**Task data**.
····················
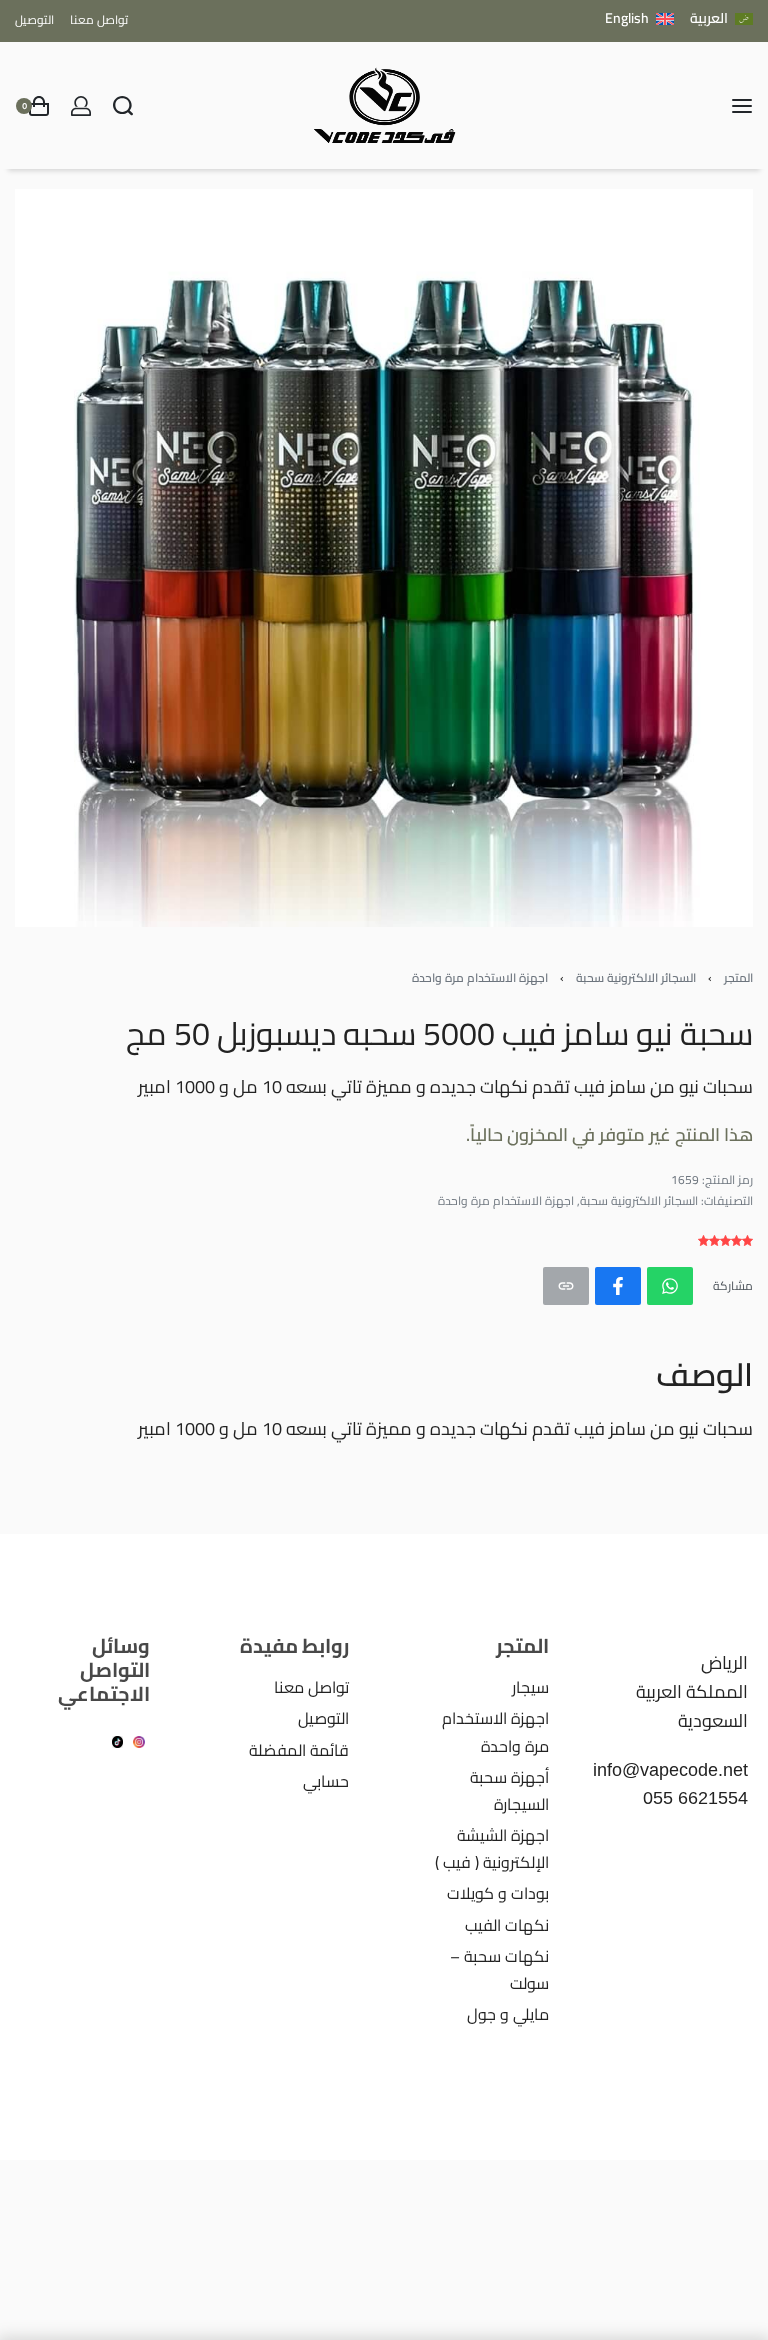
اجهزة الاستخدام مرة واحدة (480, 977)
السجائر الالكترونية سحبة (636, 977)
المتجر (738, 977)
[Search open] (123, 106)
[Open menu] (742, 106)
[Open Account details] (81, 106)
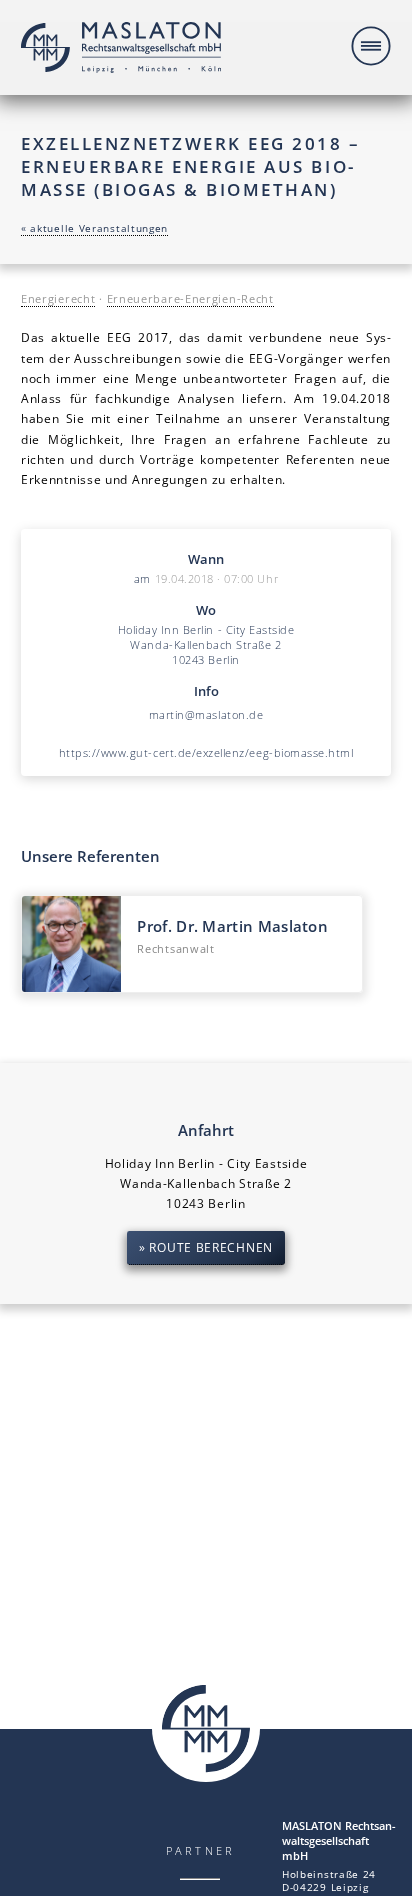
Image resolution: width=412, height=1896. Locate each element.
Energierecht (58, 299)
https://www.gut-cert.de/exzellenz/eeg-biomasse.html (206, 753)
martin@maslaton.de (206, 715)
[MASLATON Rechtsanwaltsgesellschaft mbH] (121, 49)
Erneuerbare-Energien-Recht (190, 299)
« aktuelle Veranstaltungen (94, 228)
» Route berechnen (206, 1247)
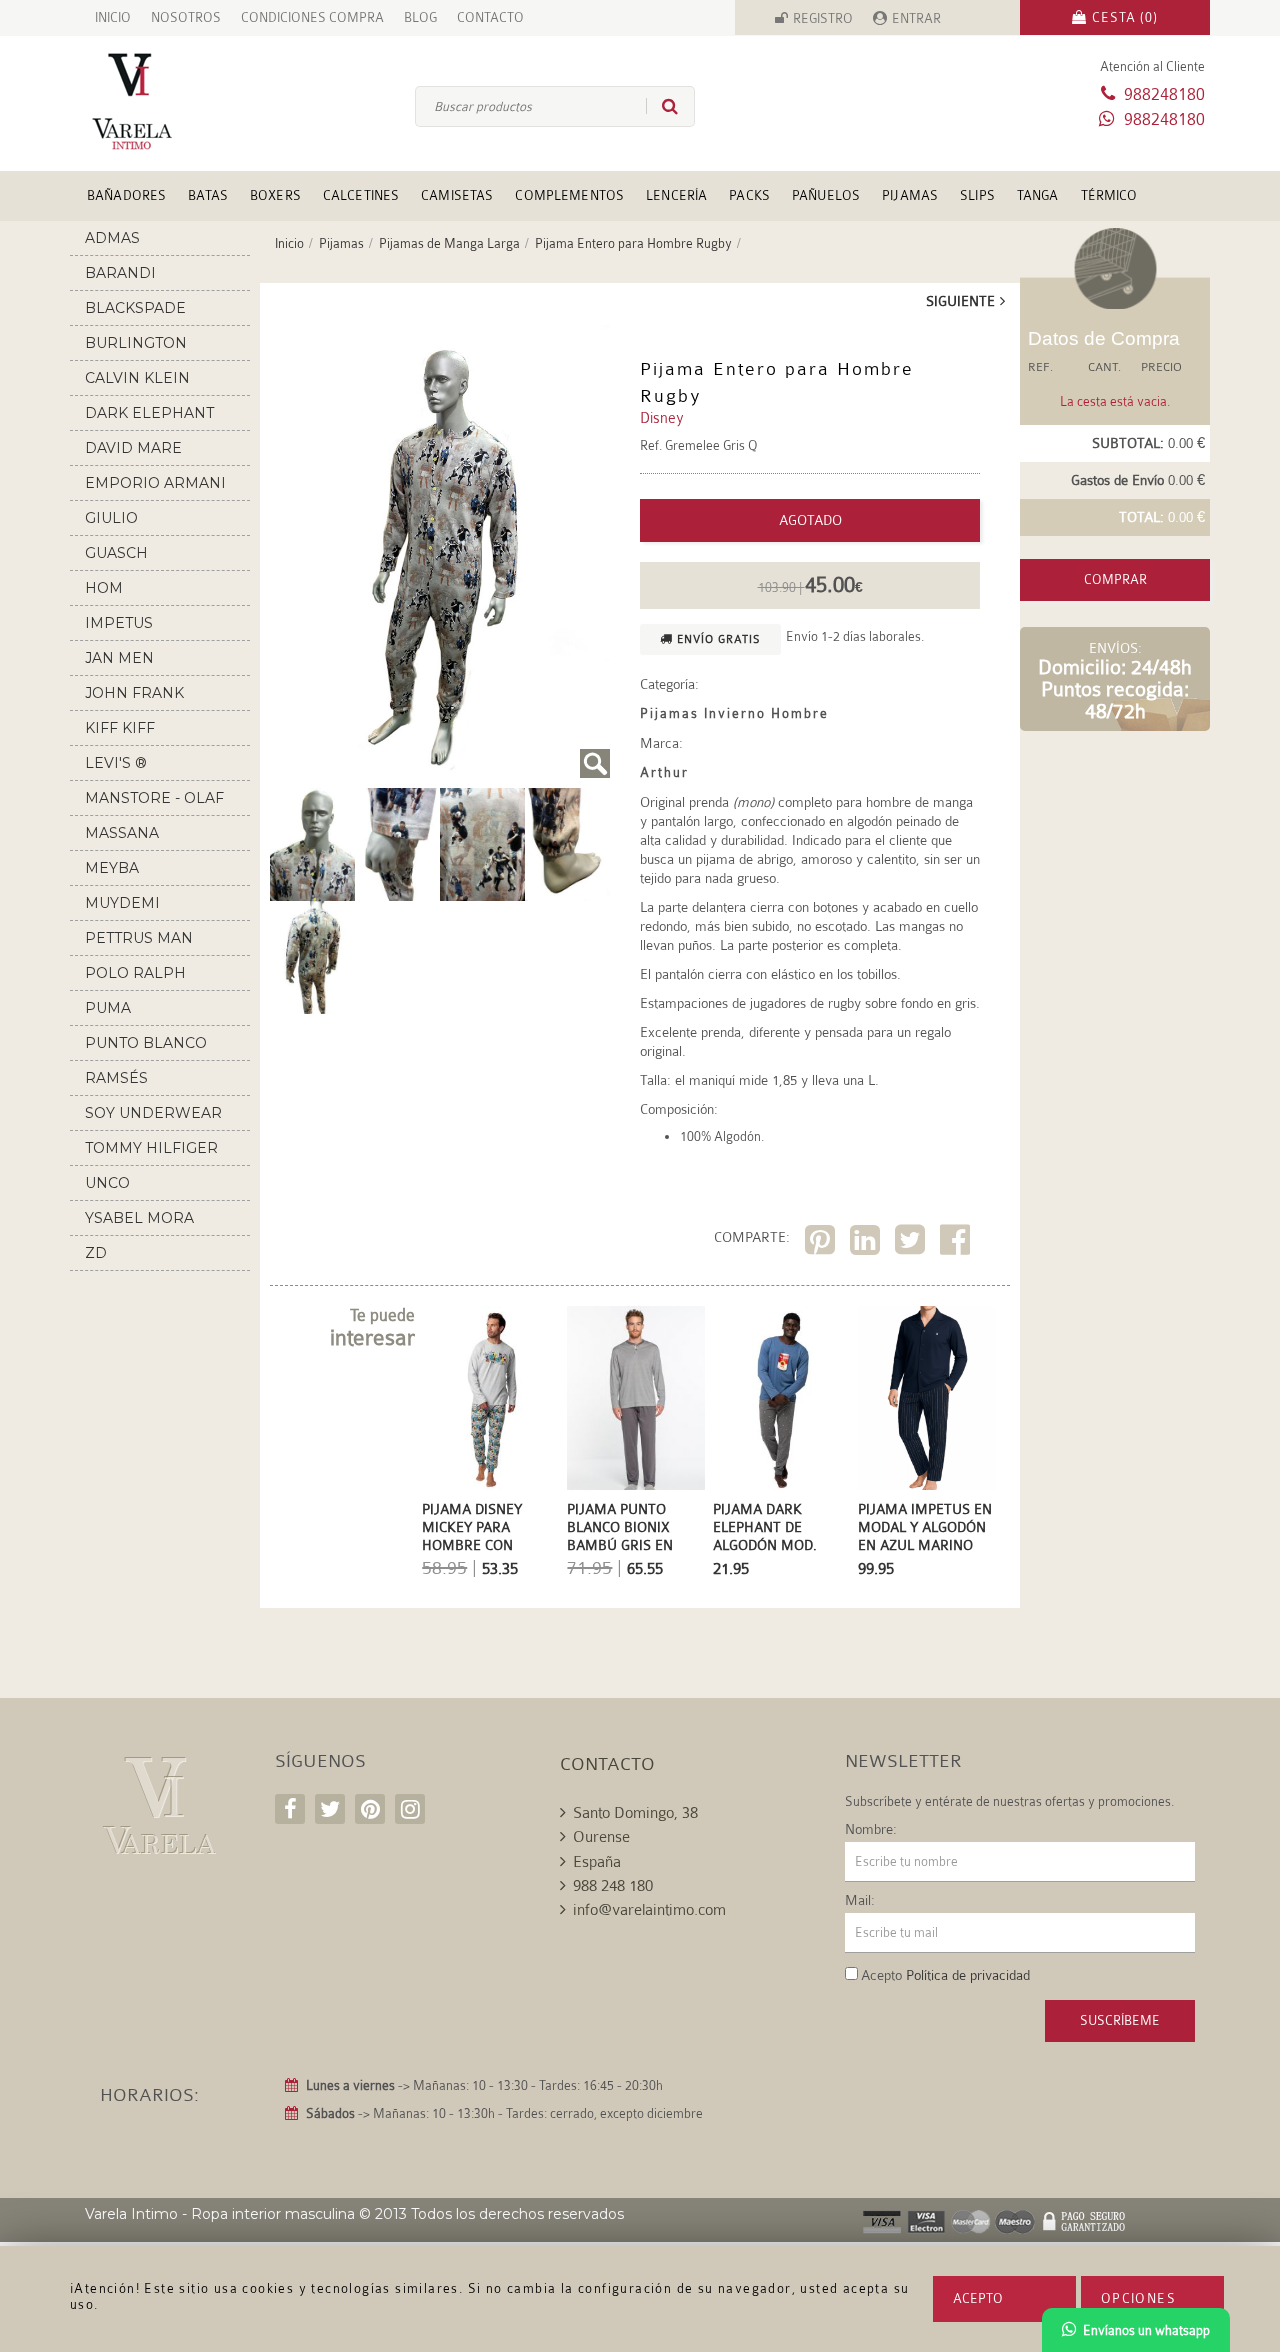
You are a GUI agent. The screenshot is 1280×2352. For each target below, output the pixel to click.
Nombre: (871, 1829)
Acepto (978, 2298)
····················
**Requirement**.
Please print the entries above exactly. Skip every picture.

**Finished task**.
اجهزة الاستخدام مرة واحدة (480, 977)
السجائر الالكترونية سحبة (636, 977)
المتجر (738, 977)
[Search open] (123, 106)
[Open menu] (742, 106)
[Open Account details] (81, 106)
Image resolution: width=412, height=1896. Locate each element.
Energierecht (58, 299)
https://www.gut-cert.de/exzellenz/eeg-biomasse.html (206, 753)
martin@maslaton.de (206, 715)
[MASLATON Rechtsanwaltsgesellschaft mbH] (121, 49)
Erneuerbare-Energien-Recht (190, 299)
« aktuelle Veranstaltungen (94, 228)
» Route berechnen (206, 1247)
You are a GUI agent. The screenshot is 1280×2352. For each target below, output the pixel to click.
Nombre: (871, 1829)
Acepto (978, 2298)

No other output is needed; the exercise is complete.